Se vi capitasse per una assurda combinazione di iniziare l’ascolto del cd omonimo del gruppo edito da Orange home records, dall’ultimo brano”Music for Rojava“, una suadente fuga del sax di sapore etnico, sappiate che esso rappresenta un’eccezione rispetto agli altri nove brani in programma. Ripartendo convenzionalmente dalla prima traccia, “Folding orange episode”, infatti, il suono dei tamburi di Lorenzo Capello introduce un libero dialogo nel quale ciascuno strumento segue una traiettoria autonoma, basata sull’istinto del momento. Non è solo questo tuttavia, Pith: nello sviluppo del disco gli elementi in costante dialettica, forma ed astrettezza, attinenza ad un tema e libertà, tendono spesso a compenetrarsi, in un processo che talvolta assume un andamento circolare : il vertiginoso tema all’unisono di “Annissim” , preludio ad una immersione in un avvolgente vortice chitarristico che si conclude poi con il ritorno al punto di partenza, le progressioni di sax e chitarra incorniciate dall’enfatico e geometrico tema che inizia e conclude “Nina“. Altrove la musica assume un andamento ciclico che, procedendo dal caos alla graduale costruzione di forme definite pare suggerire un processo evolutivo, come accade in” Like drops” uno dei momenti meno convulsi e concitati di un programma altrimenti ispirato a climi ed atmosfere sulfuree alla Tim Berne, oppure nello sviluppo di “With drums“, che sfocia dopo un luciferino solo del sax in un tema articolato e spigoloso. “I fixed my eyes with your eyes” per estensione ed articolazione dei climi assume la veste di una piccola suite che prende avvio in un clima tenebroso e teso con le meditazioni del sax immerse in un tessuto metallico, procede nell’intensificazione del climax sonoro suoni per poi “congelarsi” in una souplesse marcata dal metallo dei piatti e della batteria.

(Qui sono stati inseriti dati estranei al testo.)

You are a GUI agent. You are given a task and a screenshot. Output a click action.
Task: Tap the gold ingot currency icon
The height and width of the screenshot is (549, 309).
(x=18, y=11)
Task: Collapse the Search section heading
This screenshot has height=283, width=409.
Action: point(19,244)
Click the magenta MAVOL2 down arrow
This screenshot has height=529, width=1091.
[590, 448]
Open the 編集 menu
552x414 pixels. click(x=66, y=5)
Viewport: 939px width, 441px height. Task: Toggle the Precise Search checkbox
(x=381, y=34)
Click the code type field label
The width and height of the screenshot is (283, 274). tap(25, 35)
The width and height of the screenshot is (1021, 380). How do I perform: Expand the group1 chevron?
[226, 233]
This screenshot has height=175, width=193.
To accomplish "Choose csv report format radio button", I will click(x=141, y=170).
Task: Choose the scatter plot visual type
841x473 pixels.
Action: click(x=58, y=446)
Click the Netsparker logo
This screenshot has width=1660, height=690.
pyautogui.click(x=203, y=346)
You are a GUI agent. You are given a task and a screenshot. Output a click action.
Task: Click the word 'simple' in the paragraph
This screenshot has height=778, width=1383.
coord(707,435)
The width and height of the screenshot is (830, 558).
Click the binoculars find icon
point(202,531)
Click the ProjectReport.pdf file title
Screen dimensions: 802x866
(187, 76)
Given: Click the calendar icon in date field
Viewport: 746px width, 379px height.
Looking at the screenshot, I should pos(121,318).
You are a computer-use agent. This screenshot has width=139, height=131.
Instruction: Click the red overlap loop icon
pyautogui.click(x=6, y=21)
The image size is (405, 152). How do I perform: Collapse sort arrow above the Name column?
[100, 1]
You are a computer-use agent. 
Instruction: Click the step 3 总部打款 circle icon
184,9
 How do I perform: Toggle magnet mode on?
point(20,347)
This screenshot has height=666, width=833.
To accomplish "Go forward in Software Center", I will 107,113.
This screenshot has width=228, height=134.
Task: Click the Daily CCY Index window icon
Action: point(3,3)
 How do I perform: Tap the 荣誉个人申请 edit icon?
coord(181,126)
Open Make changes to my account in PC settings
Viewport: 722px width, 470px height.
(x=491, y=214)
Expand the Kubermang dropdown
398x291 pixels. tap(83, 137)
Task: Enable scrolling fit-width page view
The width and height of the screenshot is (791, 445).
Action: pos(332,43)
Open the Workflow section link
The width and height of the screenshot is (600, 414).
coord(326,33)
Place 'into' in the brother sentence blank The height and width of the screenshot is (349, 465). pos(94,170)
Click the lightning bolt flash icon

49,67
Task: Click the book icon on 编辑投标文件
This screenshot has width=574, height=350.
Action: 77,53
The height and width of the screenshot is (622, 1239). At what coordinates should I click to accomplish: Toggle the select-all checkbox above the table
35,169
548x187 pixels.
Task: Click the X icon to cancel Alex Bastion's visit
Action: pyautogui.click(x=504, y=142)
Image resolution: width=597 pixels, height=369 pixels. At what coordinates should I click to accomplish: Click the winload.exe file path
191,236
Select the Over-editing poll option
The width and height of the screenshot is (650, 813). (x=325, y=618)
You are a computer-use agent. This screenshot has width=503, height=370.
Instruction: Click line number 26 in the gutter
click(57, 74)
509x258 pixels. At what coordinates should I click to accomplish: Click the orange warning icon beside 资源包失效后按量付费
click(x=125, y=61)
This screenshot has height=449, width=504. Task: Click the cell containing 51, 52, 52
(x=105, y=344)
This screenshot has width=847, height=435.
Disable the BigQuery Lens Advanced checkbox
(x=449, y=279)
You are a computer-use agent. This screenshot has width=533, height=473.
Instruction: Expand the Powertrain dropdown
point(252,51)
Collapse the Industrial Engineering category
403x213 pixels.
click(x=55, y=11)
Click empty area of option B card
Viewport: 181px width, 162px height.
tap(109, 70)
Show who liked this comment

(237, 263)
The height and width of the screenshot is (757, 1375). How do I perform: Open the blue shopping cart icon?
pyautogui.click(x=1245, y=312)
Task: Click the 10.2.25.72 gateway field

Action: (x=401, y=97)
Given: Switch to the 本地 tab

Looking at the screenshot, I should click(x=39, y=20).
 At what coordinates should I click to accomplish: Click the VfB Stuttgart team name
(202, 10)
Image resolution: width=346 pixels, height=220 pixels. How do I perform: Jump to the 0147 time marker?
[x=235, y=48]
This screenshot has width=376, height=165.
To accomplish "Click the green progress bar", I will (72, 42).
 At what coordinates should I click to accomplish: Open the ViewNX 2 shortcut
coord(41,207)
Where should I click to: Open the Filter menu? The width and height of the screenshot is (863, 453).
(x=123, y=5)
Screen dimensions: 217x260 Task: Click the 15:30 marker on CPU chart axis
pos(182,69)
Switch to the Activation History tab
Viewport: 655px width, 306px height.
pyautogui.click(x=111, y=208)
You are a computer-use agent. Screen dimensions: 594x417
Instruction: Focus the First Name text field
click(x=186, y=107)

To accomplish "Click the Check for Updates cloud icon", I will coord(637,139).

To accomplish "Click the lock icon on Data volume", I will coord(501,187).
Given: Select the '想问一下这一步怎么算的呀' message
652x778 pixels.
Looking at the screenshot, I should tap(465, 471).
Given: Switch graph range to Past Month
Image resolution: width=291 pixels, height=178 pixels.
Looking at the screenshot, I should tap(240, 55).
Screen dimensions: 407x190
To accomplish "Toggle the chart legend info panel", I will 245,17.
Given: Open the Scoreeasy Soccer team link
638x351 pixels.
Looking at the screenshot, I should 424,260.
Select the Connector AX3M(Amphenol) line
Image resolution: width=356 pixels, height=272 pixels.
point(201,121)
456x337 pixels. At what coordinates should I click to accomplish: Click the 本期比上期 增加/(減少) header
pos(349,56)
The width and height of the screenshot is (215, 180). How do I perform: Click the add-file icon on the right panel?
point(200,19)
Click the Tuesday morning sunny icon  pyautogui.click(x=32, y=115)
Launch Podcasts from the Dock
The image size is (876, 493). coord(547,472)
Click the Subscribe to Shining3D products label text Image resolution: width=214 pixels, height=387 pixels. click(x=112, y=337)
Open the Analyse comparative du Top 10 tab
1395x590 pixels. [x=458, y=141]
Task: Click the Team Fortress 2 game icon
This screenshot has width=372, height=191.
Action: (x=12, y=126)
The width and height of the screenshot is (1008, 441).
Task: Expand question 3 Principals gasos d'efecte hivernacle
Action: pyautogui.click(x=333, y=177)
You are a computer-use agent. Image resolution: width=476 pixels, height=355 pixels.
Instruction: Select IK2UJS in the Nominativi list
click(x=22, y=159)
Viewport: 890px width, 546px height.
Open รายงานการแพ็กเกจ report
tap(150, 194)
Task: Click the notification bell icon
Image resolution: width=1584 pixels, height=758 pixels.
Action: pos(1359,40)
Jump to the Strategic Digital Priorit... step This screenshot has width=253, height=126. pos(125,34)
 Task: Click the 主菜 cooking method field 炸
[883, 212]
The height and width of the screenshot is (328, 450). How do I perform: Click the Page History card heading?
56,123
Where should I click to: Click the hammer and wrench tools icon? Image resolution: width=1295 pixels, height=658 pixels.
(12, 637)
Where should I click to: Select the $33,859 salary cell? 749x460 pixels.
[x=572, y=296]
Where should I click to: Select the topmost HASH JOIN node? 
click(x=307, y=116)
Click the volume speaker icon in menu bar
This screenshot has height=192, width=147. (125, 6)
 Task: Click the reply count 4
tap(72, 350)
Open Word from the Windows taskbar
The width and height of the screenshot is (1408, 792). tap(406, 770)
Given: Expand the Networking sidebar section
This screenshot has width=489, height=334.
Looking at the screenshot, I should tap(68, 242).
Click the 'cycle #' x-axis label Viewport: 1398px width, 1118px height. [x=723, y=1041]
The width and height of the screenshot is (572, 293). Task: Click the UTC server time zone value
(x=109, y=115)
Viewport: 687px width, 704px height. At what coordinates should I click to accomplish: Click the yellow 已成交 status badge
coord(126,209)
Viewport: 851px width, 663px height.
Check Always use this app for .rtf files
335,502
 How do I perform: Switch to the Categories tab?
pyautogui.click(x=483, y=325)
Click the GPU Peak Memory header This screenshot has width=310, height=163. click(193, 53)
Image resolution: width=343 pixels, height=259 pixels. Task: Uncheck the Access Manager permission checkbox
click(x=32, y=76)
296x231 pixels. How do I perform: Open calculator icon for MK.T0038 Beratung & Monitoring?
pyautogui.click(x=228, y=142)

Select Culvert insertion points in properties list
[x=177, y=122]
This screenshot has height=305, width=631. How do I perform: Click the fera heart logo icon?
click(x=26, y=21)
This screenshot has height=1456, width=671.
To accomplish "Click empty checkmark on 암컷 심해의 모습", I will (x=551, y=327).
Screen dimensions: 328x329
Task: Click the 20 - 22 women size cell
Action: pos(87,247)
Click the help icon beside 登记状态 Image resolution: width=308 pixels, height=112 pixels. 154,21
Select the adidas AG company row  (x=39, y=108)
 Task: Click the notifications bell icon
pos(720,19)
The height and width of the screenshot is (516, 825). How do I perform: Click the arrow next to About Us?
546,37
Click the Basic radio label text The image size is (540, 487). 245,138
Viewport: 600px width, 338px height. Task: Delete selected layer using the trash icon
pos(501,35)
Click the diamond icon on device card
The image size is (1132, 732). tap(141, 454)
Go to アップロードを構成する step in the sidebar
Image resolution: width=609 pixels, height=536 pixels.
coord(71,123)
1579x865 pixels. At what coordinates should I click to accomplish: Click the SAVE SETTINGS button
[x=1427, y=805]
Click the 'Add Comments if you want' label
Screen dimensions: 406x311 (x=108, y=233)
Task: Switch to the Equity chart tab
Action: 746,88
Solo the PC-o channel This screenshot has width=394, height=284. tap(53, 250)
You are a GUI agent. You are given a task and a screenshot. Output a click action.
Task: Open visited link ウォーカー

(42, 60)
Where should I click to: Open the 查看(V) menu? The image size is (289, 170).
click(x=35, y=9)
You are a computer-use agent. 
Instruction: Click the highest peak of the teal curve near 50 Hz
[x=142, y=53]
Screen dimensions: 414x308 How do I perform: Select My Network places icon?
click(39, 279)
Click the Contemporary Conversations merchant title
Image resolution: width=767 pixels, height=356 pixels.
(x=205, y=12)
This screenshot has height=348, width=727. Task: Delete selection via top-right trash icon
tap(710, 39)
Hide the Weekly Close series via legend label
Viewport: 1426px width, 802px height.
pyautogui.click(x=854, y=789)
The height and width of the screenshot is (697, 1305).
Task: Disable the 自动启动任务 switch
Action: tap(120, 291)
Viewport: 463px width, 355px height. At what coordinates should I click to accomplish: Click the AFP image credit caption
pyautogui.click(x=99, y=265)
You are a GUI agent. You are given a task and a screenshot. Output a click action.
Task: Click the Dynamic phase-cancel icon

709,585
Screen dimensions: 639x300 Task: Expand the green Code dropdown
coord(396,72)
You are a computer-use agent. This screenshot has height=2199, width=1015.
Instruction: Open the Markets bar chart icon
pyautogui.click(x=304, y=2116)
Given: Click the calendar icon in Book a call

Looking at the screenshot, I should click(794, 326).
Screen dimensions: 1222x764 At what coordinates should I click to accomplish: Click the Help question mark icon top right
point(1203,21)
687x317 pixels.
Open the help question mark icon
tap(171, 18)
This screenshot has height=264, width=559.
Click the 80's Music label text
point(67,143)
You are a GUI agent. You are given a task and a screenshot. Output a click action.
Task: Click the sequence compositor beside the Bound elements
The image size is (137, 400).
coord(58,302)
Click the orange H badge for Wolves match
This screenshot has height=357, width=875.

Il quartetto italo francese formatosi nel 2019 ed alla prima esperienza discografica, ha trovato una convergenza in una musica rigorosa e coraggiosa, esaltata negli aspetti timbrici dalla presa di registrazione che, nonostante le asperità degli ascolti iniziali, risulta apprezzabile per l’intensità, la forza e la volontà di ricerca di un linguaggio non convenzionale.